このコラムでは、南海トラフ臨時情報や発表された場合はどのような行動を取れば良いのか、解説していきます。
南海トラフ地震とは?地震が1度で終わらない可能性がある
そもそも南海トラフ地震とは、どのような地震なのでしょうか?
南海トラフ地震は、静岡県の駿河湾から宮崎県の日向灘にかけてのプレートの境界を震源域として、概ね100~150年間隔で繰り返し発生してきた大規模な地震のことです。
過去最大クラスの南海トラフ地震が発生する場合、静岡県から宮崎県にかけての一部で最大震度7の地震が発生する可能性があり、関東から九州の太平洋側沿岸の広い地域で10mを超える大津波の襲来が想定されています。
前回の南海トラフで発生した地震は、1944年の昭和東南海地震と1946年昭和南海地震で、今年2025年時点で80年前後が経過しています。これまでの地震の発生間隔から、次の南海トラフ地震の発生が近づいていると考えられています。
また、南海トラフ地震の特徴は、震源域のほぼ全域で同時に地震が発生する以外にも、東側の半分のエリアで大規模地震が発生したあとに、西側の残りの半分でも大規模地震が発生したケースがありました。前回の南海トラフ地震では、1944年に東側の地震が発生してから2年後の1946年に西側でも地震が発生しました。東側⇒西側という順番だけではなく、西側から先に地震が発生する可能性もあります。
昨年2024年に発表された『南海トラフ臨時情報』ってなに?
南海トラフ地震の被害軽減のために2019年に運用が開始されたのが、『南海トラフ臨時情報』です。
南海トラフ臨時情報は、南海トラフ沿いで異常な現象が観測され、その現象が南海トラフ沿いの大規模な地震と関連するかどうか調査を開始した場合、または調査を継続している場合などに気象庁から発表されます。
昨年2024年8月8日に発生した日向灘のM7.1の地震では、南海トラフ地震臨時情報の『巨大地震注意』の情報が発表されました。
対象地域はどこ?巨大地震が発生する可能性は?
南海トラフ臨時情報の発表に伴い防災対応をとる地域は、内閣府の情報によると千葉県から鹿児島県の太平洋側の地域及び沖縄県の1都2府26県の707の市町村です(2025年7月現在)。
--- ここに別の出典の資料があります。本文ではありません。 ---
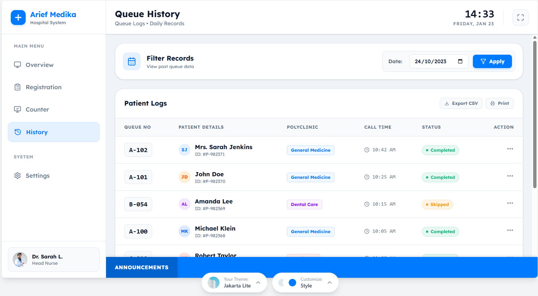
Task: Click Dr. Sarah L. profile photo
Action: tap(20, 260)
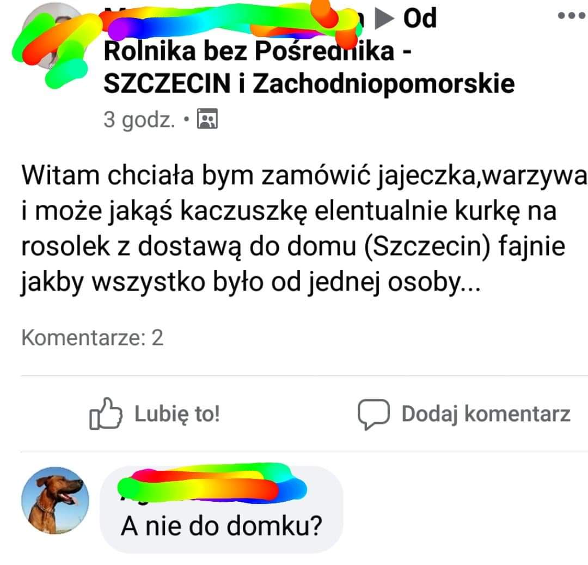Screen dimensions: 588x565
Task: Open the commenter's dog profile picture
Action: pyautogui.click(x=56, y=501)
南海トラフ臨時情報はキーワードをつけて情報が発表されるため、呼びかけに応じ、防災対応をとる必要があります。
<南海トラフ臨時情報の発表条件>
・南海トラフ沿いで異常な現象が観測され、大規模な地震と関連するかどうか調査を開始した場合、もしくは調査を継続している場合
・観測された異常な現象の調査結果を発表する場合
<キーワード>
・調査中:南海トラフ沿いで大規模な地震と関連するかどうか調査開始もしくは調査継続
・巨大地震警戒:南海トラフ沿いでM8.0以上の地震が発生したと評価された場合
・巨大地震注意:南海トラフ沿いでM7.0~8.0の地震が発生したと評価された場合
通常とは異なる『ゆっくりすべり』が観測された場合
・調査終了:巨大地震警戒・巨大地震注意のいずれも当てはまらないと評価された場合
南海トラフ臨時情報(調査中)の情報が発表されたら、状況に応じて避難などの防災対応を準備し、今後の情報に注意してください。
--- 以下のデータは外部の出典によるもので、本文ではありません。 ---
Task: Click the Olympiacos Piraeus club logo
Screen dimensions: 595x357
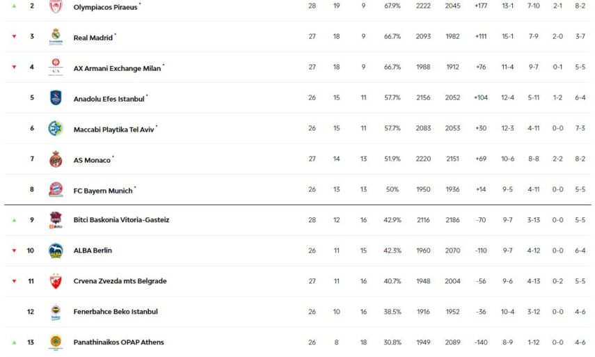Action: click(x=56, y=7)
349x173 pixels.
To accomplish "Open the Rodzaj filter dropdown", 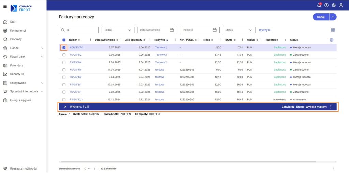I will pos(118,30).
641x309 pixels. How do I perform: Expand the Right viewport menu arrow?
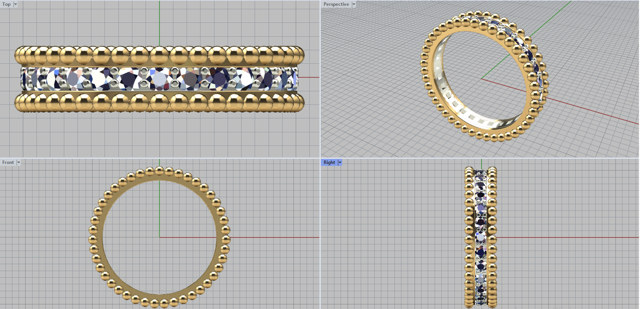tap(340, 162)
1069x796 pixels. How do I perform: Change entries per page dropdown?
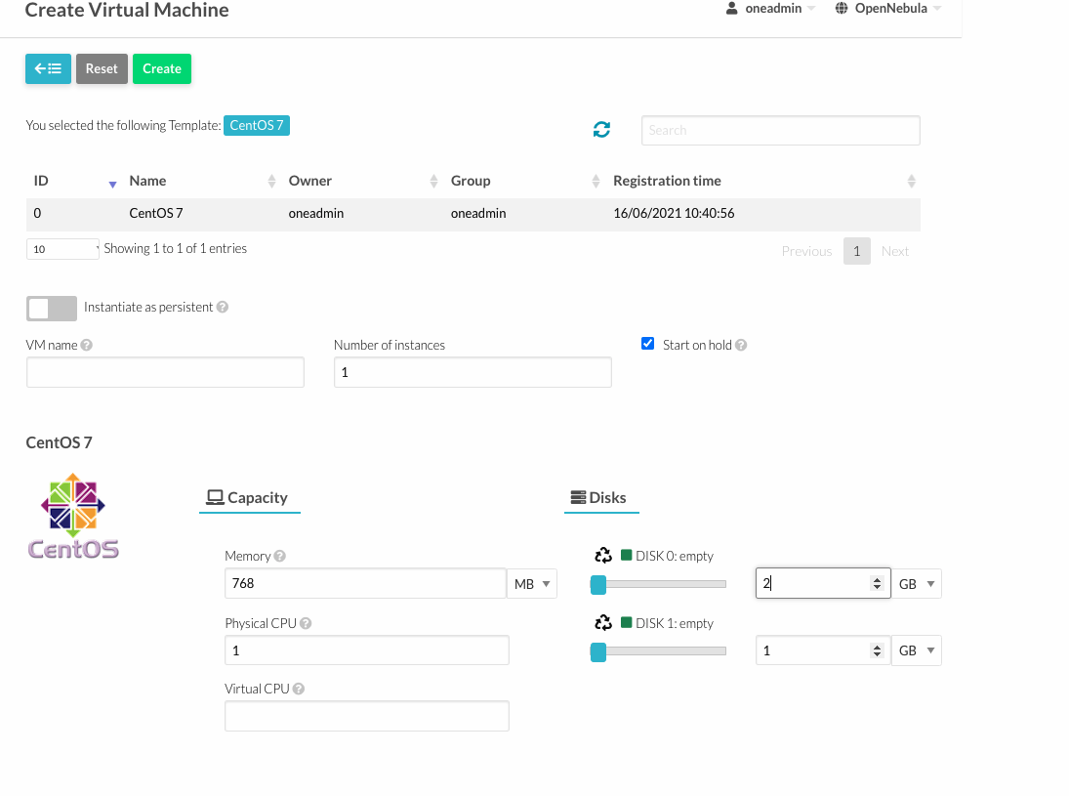pos(62,249)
地震発生から最短で2時間後には調査結果が発表されますので、防災対応が取れるよう日頃から準備しておくことが大切です。
発表されたらどんな行動をとればよい?
・巨大地震警戒が発表されたら
日頃からの備えを再チェックし、地震が発生したらすぐに避難するための準備をしましょう。地震発生後の避難では間に合わない可能性のある住民は事前避難をしてください。
・巨大地震注意が発表されたら
日頃からの備えを見直しましょう。例えば、非常用持ち出し袋の確認や就寝時でもすぐに逃げ出せるよう、枕元にスリッパや履きなれた靴を置いてください。
・調査終了の場合
大規模な地震発生の可能性がなくなった訳ではありませんので、注意しつつ、通常の生活を送るようにしてください。
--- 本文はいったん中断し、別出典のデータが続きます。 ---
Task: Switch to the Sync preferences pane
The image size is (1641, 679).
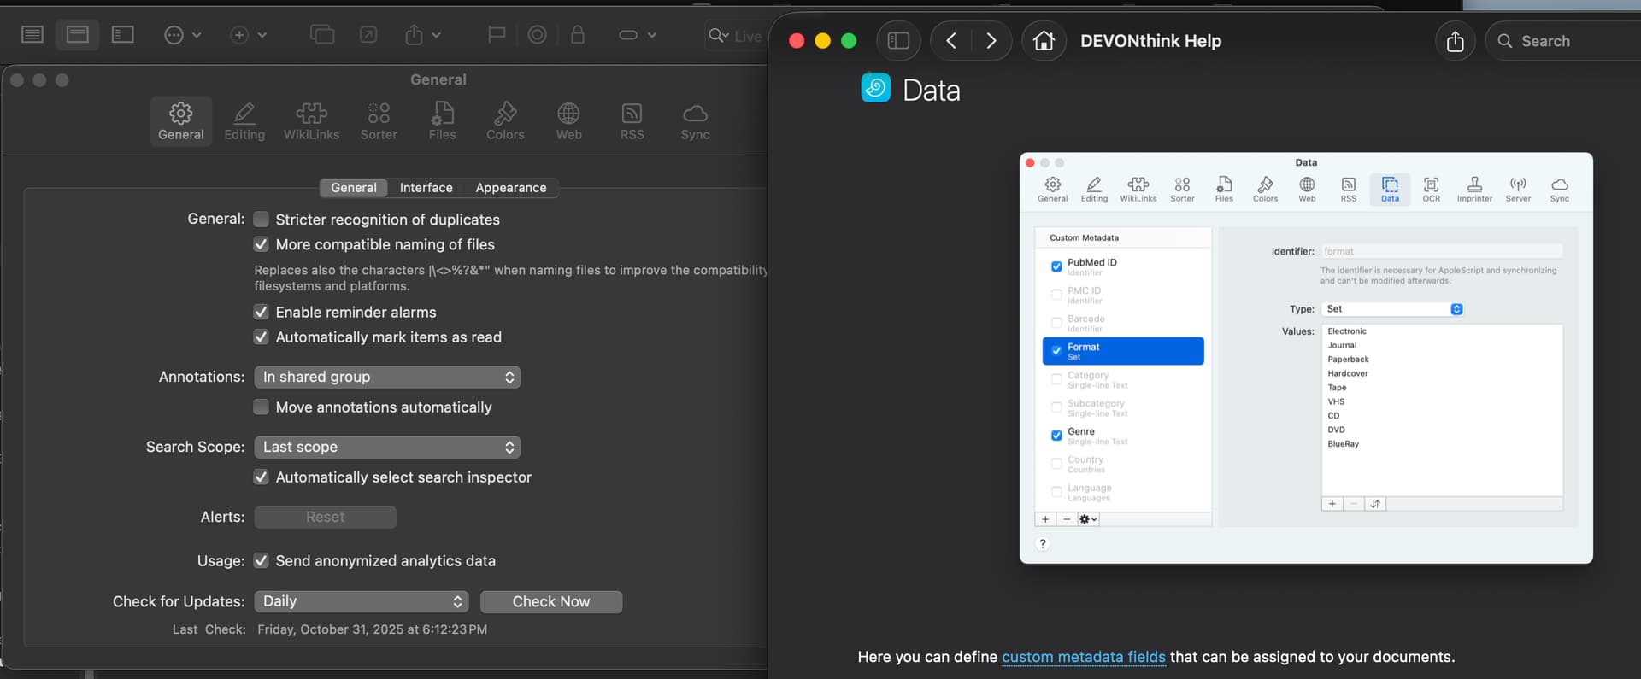Action: (695, 121)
南海トラフ地震もですが、日本各地ではつねに地震のリスクと隣り合わせの状態です。いま一度住まいの地震対策を見直しましょう。
東京消防庁の発表では、近年の地震による負傷者の30~50%は、家具類の転倒・落下・移動が原因です。いま一度、自分自身を守るため、また、大切な人の命を守るため、自宅など身の回りを確認しましょう。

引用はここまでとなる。